Per il Tribunale di Grosseto l’onere della mediazione grava sull’opposto

Il Tribunale di Grosseto si è recentemente pronunciato sul controverso tema dell’onere di attivazione della procedura di mediazione obbligatoria nei giudizi di opposizione a decreto ingiuntivo.

Il giudice toscano, dissentendo dall’orientamento espresso dalla Corte di Legittimità (cfr. Cass. civ., Sez. 3, 03/12/2015, n. 24629) e da quello maggioritario della giurisprudenza di merito, ha abbracciato la tesi secondo cui grava sul creditore opposto l’onere di avviare la procedura di mediazione, con la conseguente revoca del decreto ingiuntivo in caso di inerzia.

Il Tribunale osserva che la legge “nel porre l’obbligo di mediazione a carico di chi intende esercitare in giudizio un’azione relativa a determinate materie e nel disporre che il procedimento di mediazione è condizione di procedibilità della domanda giudiziale ha chiaramente inteso onerare il titolare dell’azione”.

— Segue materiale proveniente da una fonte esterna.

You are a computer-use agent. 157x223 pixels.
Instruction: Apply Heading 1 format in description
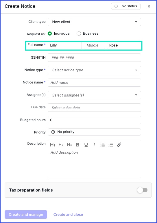(53, 145)
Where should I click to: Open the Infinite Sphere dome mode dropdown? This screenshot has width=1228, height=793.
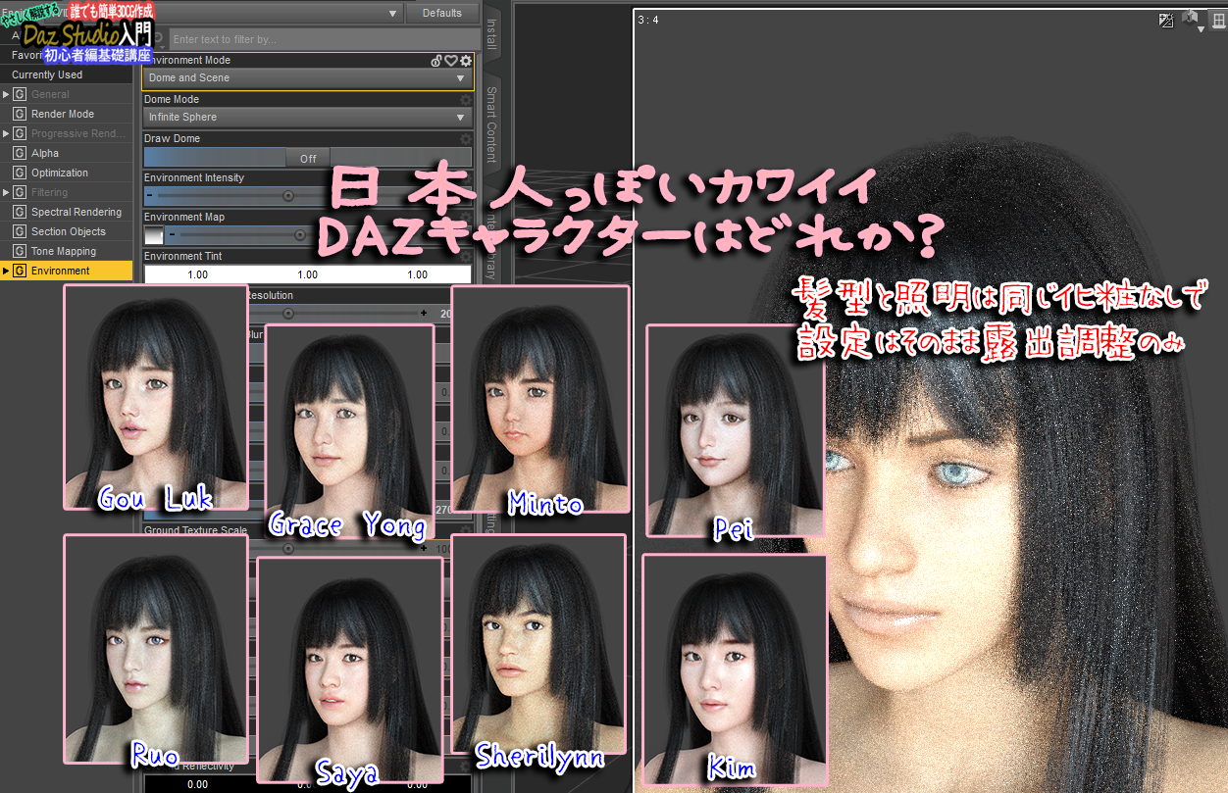point(307,117)
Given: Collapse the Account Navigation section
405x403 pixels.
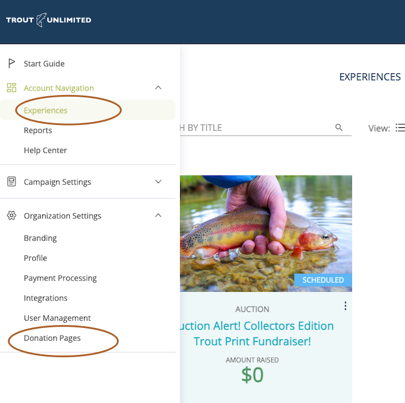Looking at the screenshot, I should 158,88.
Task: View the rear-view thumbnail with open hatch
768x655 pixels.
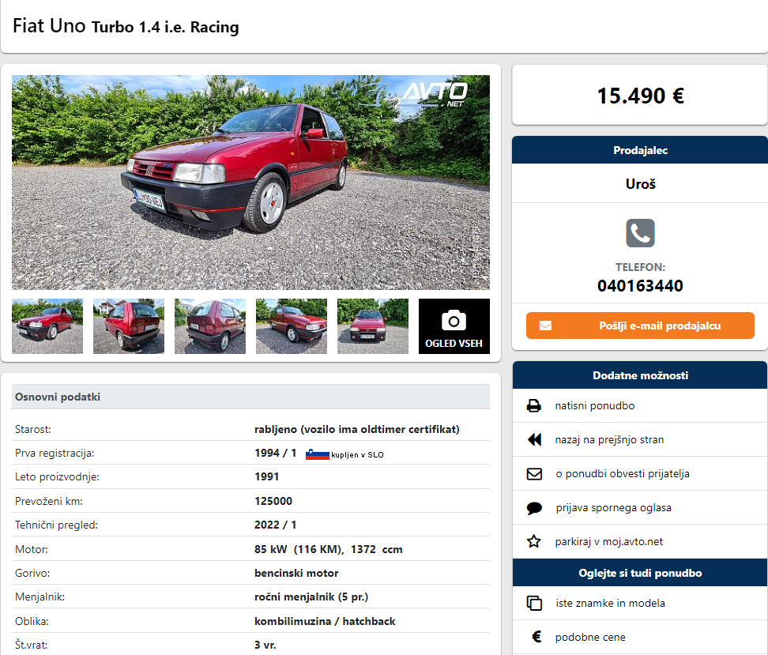Action: 129,326
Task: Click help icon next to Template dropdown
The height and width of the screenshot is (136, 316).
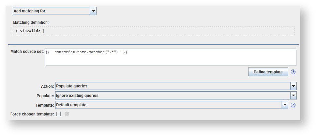Action: pyautogui.click(x=293, y=105)
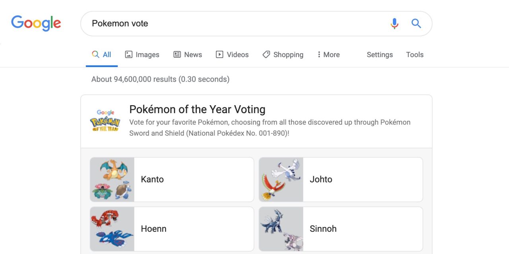Click the Kanto starters thumbnail image
The width and height of the screenshot is (509, 254).
[112, 179]
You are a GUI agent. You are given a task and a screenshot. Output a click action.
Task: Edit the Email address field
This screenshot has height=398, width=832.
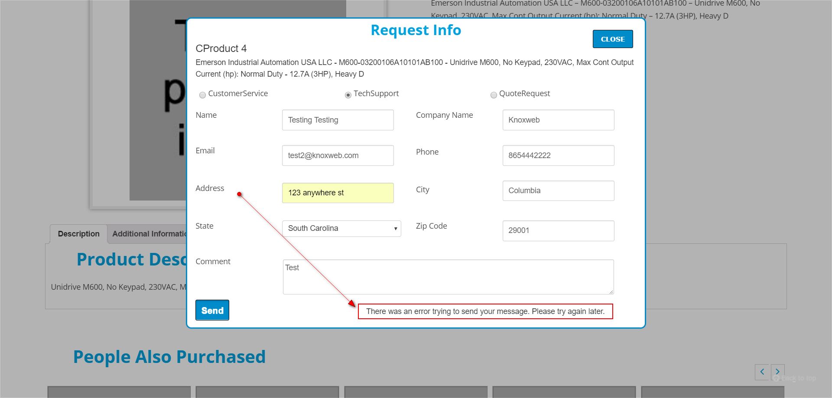click(x=338, y=155)
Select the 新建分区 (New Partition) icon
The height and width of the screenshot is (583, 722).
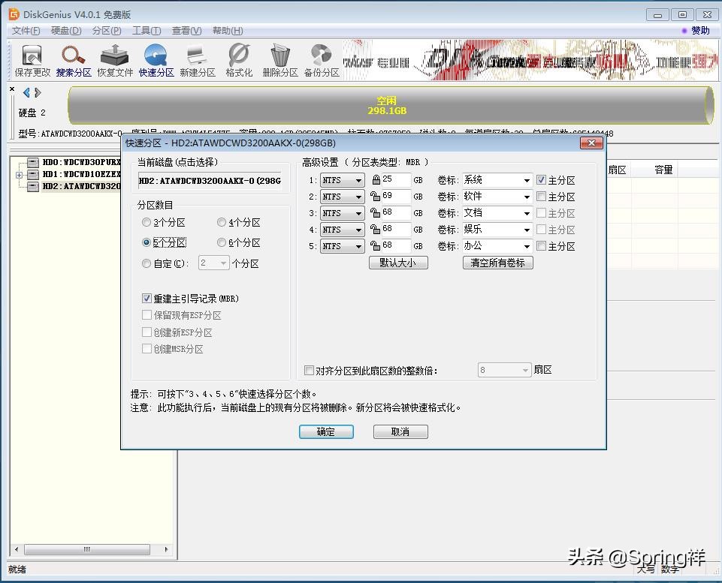coord(197,60)
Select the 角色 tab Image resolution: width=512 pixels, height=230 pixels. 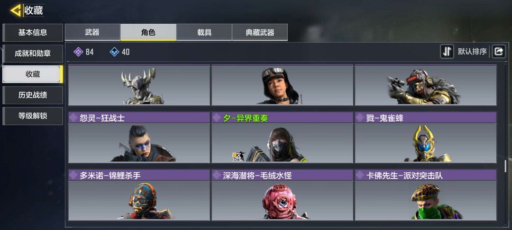click(148, 32)
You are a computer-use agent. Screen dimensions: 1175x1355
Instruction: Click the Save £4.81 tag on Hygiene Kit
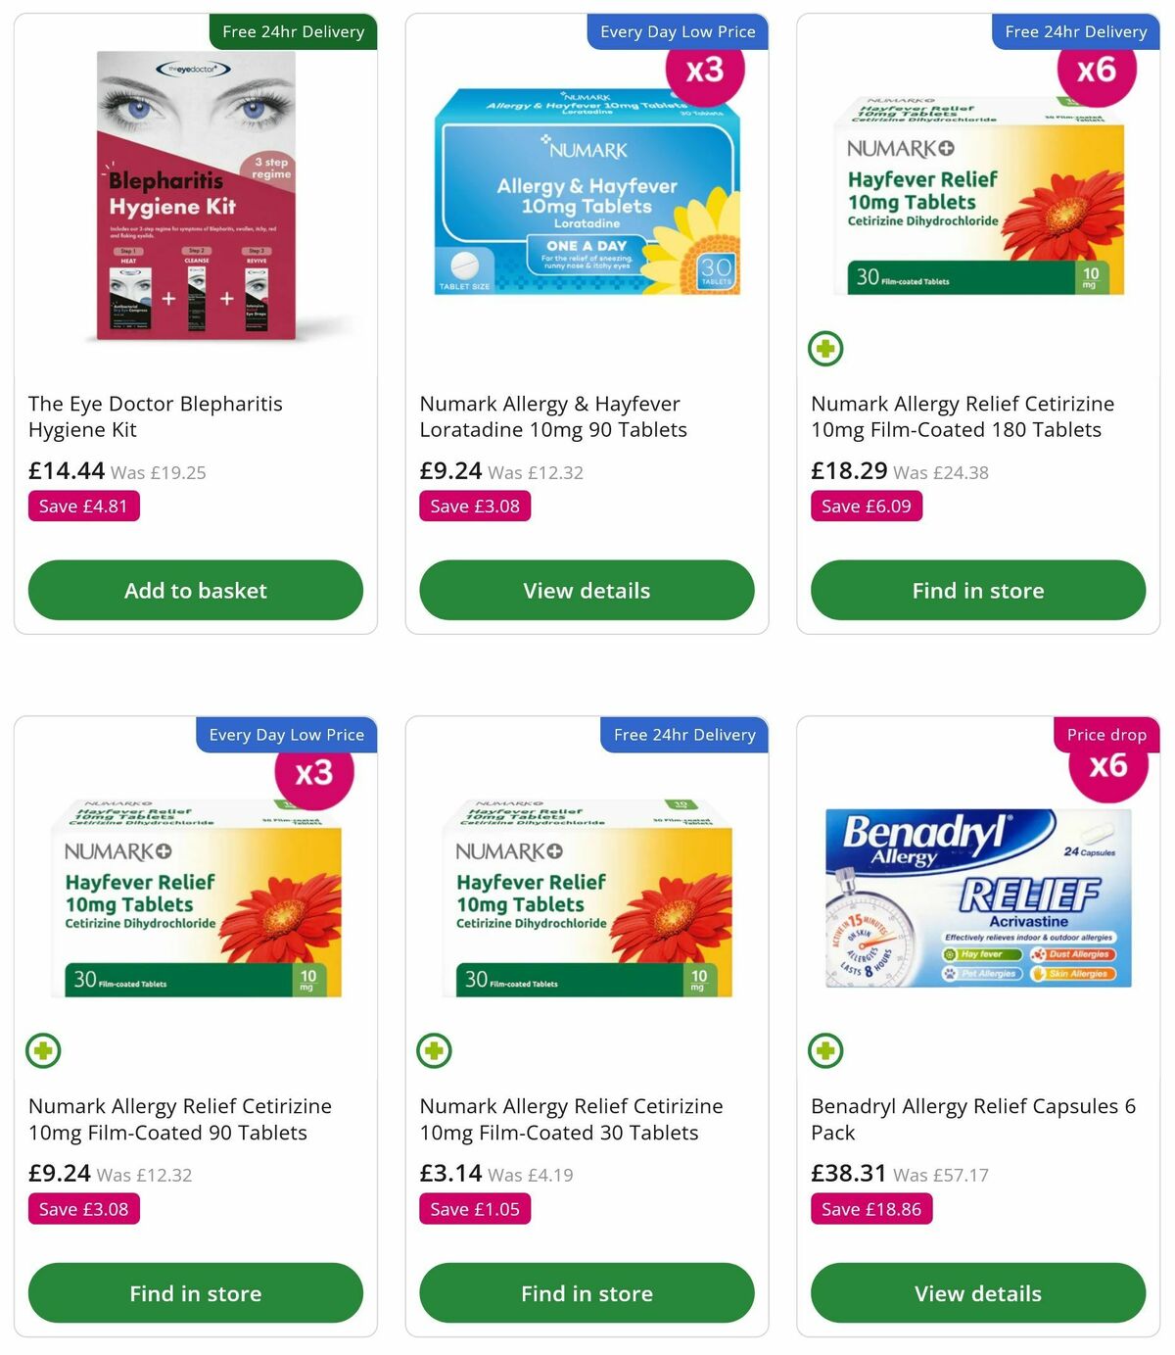83,506
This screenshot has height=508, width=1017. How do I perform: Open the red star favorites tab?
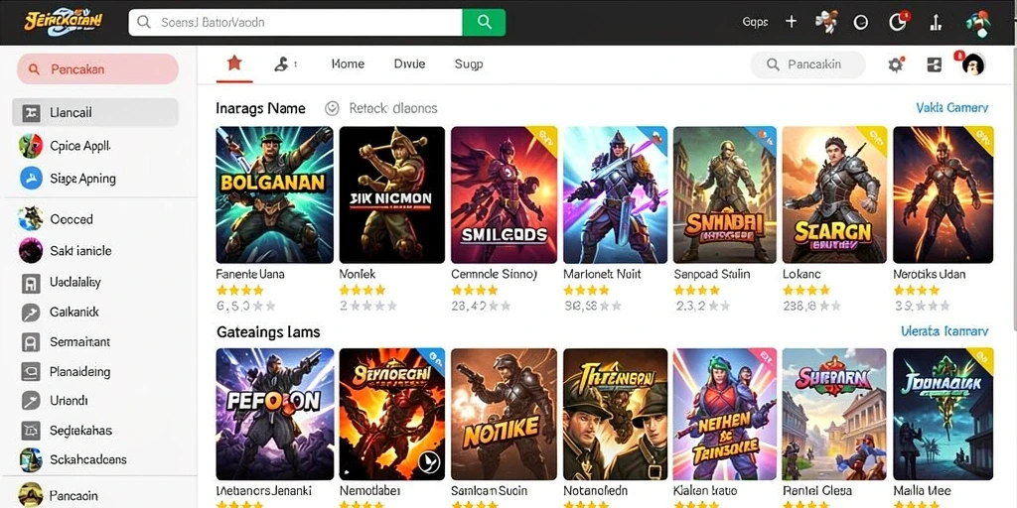234,63
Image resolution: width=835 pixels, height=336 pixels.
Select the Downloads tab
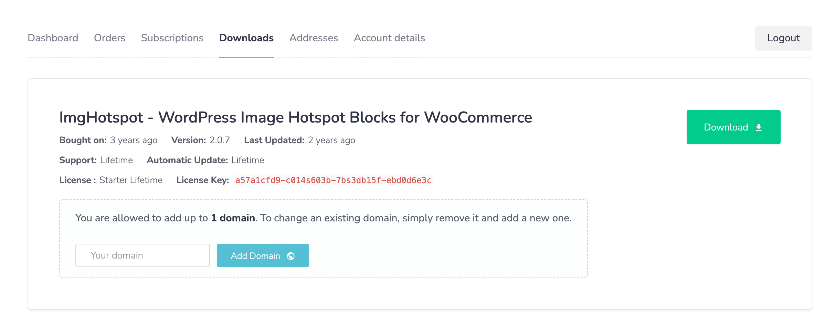tap(246, 38)
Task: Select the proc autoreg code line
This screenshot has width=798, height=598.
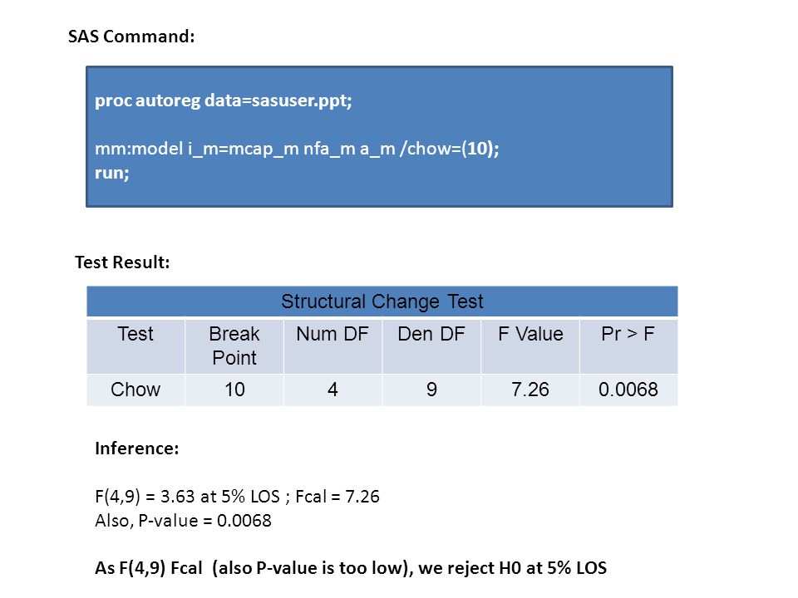Action: tap(224, 100)
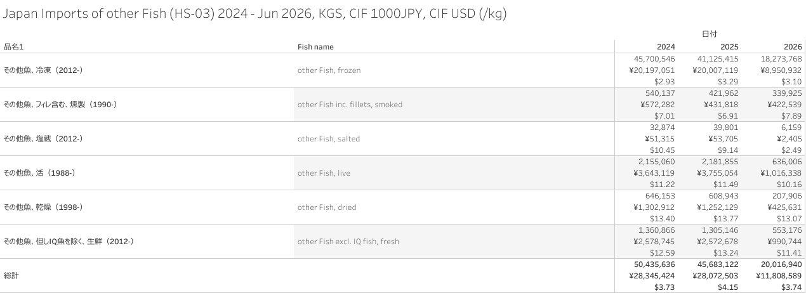Select the 品名1 column header
Image resolution: width=806 pixels, height=293 pixels.
point(15,47)
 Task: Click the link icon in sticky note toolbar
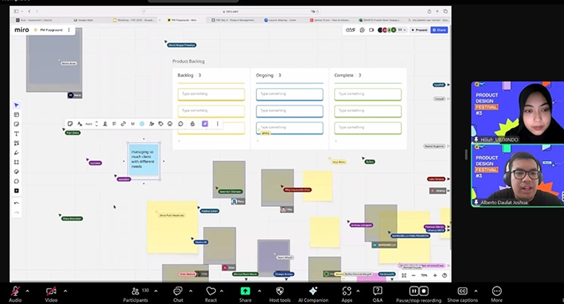(x=123, y=124)
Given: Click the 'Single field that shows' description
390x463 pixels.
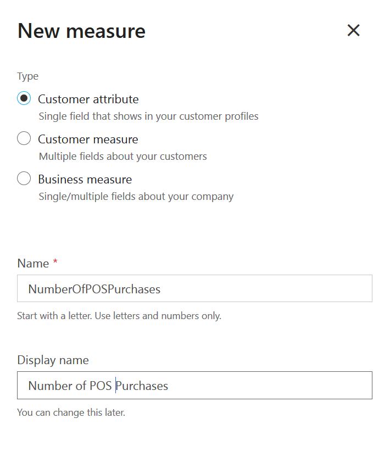Looking at the screenshot, I should coord(148,116).
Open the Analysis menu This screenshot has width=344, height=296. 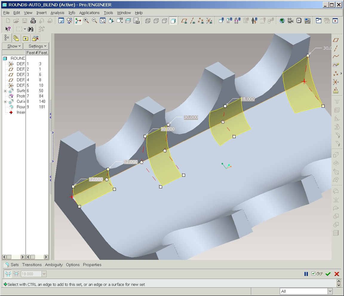[x=57, y=13]
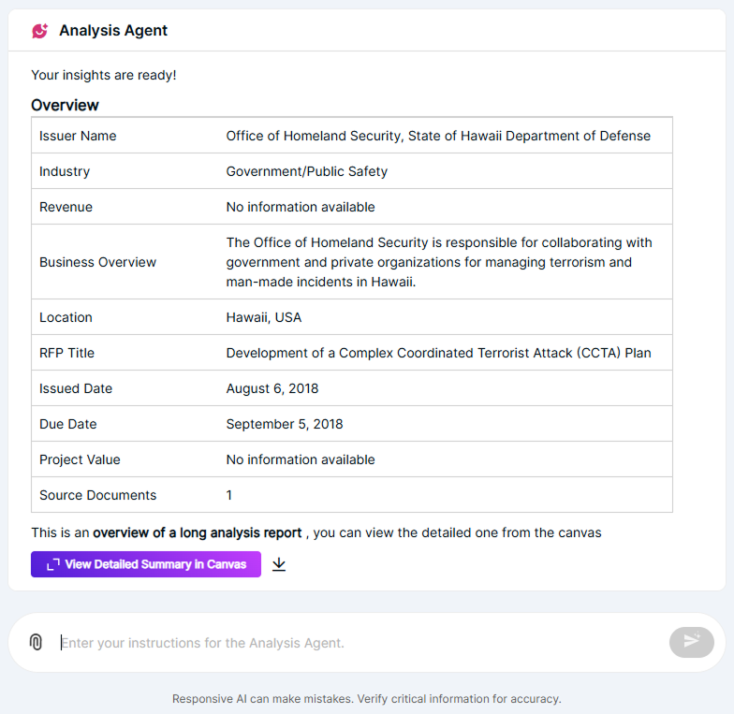Screen dimensions: 734x714
Task: Focus the Analysis Agent instructions input field
Action: [356, 643]
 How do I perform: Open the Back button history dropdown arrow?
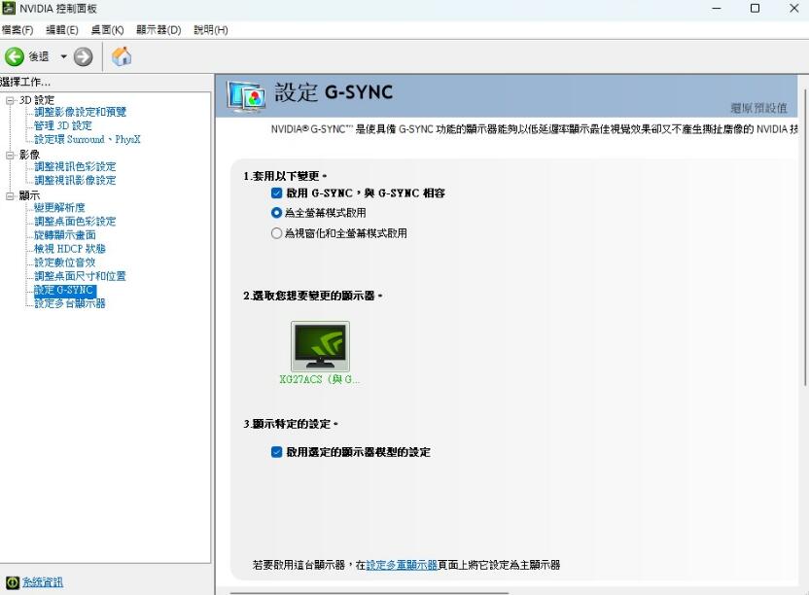click(64, 57)
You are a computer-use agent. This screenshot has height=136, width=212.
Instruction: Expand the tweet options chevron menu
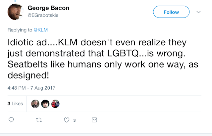[199, 12]
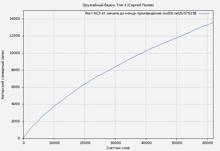The image size is (220, 151).
Task: Click the curve's start at the origin
Action: tap(24, 138)
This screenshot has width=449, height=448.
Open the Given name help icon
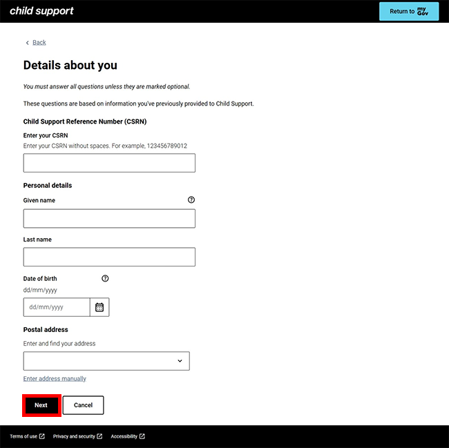coord(191,199)
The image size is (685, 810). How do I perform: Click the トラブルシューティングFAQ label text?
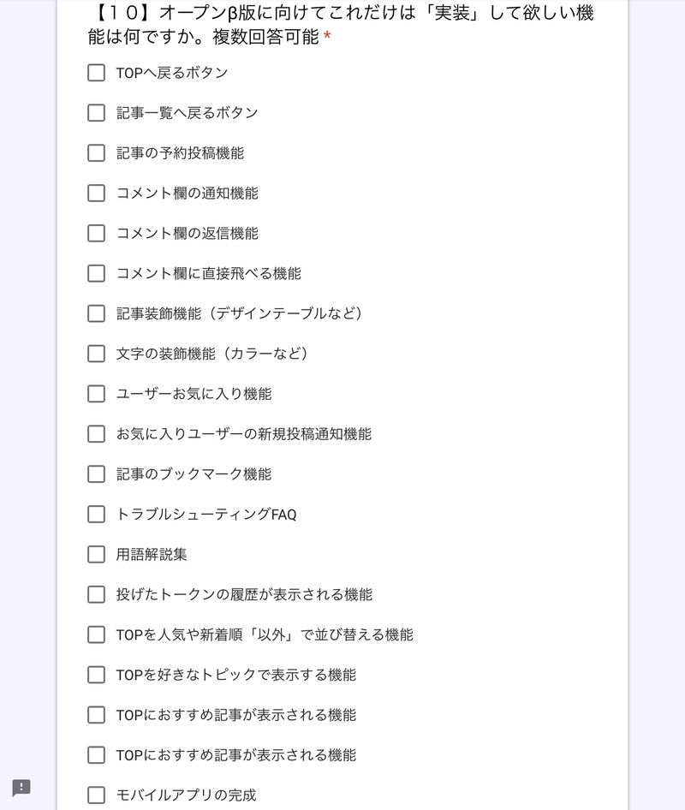pos(206,515)
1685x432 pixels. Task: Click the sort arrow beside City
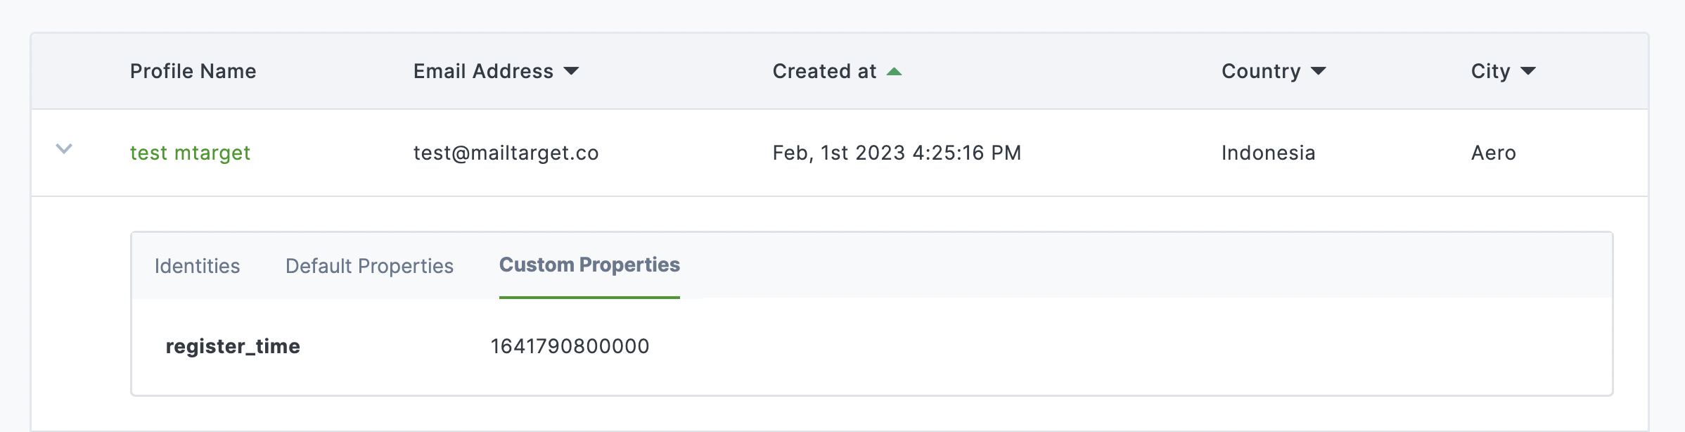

Secondo l’interpretazione del giudice, il disposto di cui all’art. 5 comma 4 lett a) del d.lgs. n. 28/2010, escludendo l’obbligo di avvio della mediazione per i procedimenti di ingiunzione, inclusa l’opposizione, fino alla pronuncia sulle istanze di concessione e sospensione della provvisoria esecuzione, non ha esentato il ricorrente “dall’esperire la procedura di mediazione, ma, per ragioni cautelari, gli viene consentito di differire l’assolvimento dell’obbligo ad un momento successivo rispetto a quello della proposizione della domanda, momento che viene appunto individuato in quello immediatamente successivo al provvedimento d’urgenza e dunque dopo la pronuncia sulla concessione o sospensione della provvisoria esecuzione“.

La ratio è quella di salvaguardare l’effettività della fase monitoria, caratterizzata dalla speditezza nonché per l’essere celebrata inaudita altera parte, impedendo che lo svolgimento della procedura di mediazione comporti ritardi o costituisca un ostacolo all’ottenimento di una tempestiva tutela cautelare.

Il Tribunale di Grosseto ritiene che “il procedimento di opposizione a decreto ingiuntivo ha come contenuto minimo la domanda dell’opposto e come oggetto, eventualmente, la domanda riconvenzionale dell’opponente”.

Pertanto, il procedimento di ingiunzione, sebbene distinto in due fasi diverse, è da considerare – come affermato più volte dalla Suprema Corte – un unicum. In tale ottica, il soggetto che esercita l’azione non può che essere individuato nel creditore opposto, essendo quest’ultimo colui che attiva il procedimento con la propria domanda introduttiva.

Dal punto di vista delle conseguenze, l’interpretazione del Giudice grossetano comporta la pronuncia di improcedibilità e la revoca del decreto opposto, pur non impedendo la riproposizione della domanda.